HOUSTON–(BUSINESS WIRE)–Noble Midstream Partners LP (NYSE:NBLX) (“Noble Midstream” or “the Partnership”) and Plains All American Pipeline, L.P. (NYSE:PAA) (“Plains”) today announced they have entered into definitive agreements to form a 50/50 joint venture (“JV”) to acquire Advantage Pipeline, L.L.C. (“Advantage”), which owns a 70-mile, 16-inch crude oil pipeline located in the southern Delaware Basin (the “Advantage Pipeline”).
The Advantage Pipeline, constructed in 2013, has 150,000 barrels of daily shipping capacity from Reeves County, Texas to Crane County, Texas. The Advantage system also includes approximately 490,000 barrels of combined crude storage at three separate trucking stations in Reeves, Pecos and Crane Counties.
“We are excited to expand our Delaware Basin footprint further downstream and establish a partnership with Plains,” stated Terry R. Gerhart, Chief Executive Officer of Noble Midstream. “Advantage has created a leading crude transmission pipeline and storage system in the Southern Delaware Basin. With this transaction we are able to provide our sponsor and third party producers connections to multiple market centers and Plains’ premier pipeline network.”
The JV will acquire Advantage for $133 million, with Noble Midstream’s 50% interest totaling $66.5 million. Upon close of the JV, throughput growth on the Advantage Pipeline will be driven by an acreage dedication from Noble Energy, Inc. and a volume commitment from Plains Marketing, L.P.
Noble Midstream will serve as the operator, and will construct a wholly owned 15-mile pipeline to deliver crude oil to the Advantage Pipeline from its first central gathering facility. Plains will construct a pipeline to connect its Wolfbone Ranch facility to the Advantage Pipeline near Highway 285. The connections are estimated to be completed in the second quarter of this year.
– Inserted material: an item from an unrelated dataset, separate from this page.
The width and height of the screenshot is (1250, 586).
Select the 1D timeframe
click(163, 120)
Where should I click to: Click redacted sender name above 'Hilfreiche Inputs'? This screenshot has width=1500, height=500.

Noble Midstream’s JV interest will be funded with cash on hand and its undrawn credit facility. The Partnership’s JV interest will be held by Trinity River DevCo LP, a newly formed, 100% owned development company. The closing of the transaction is anticipated to occur in the first quarter 2017 and is subject to certain conditions precedent specified in the agreement.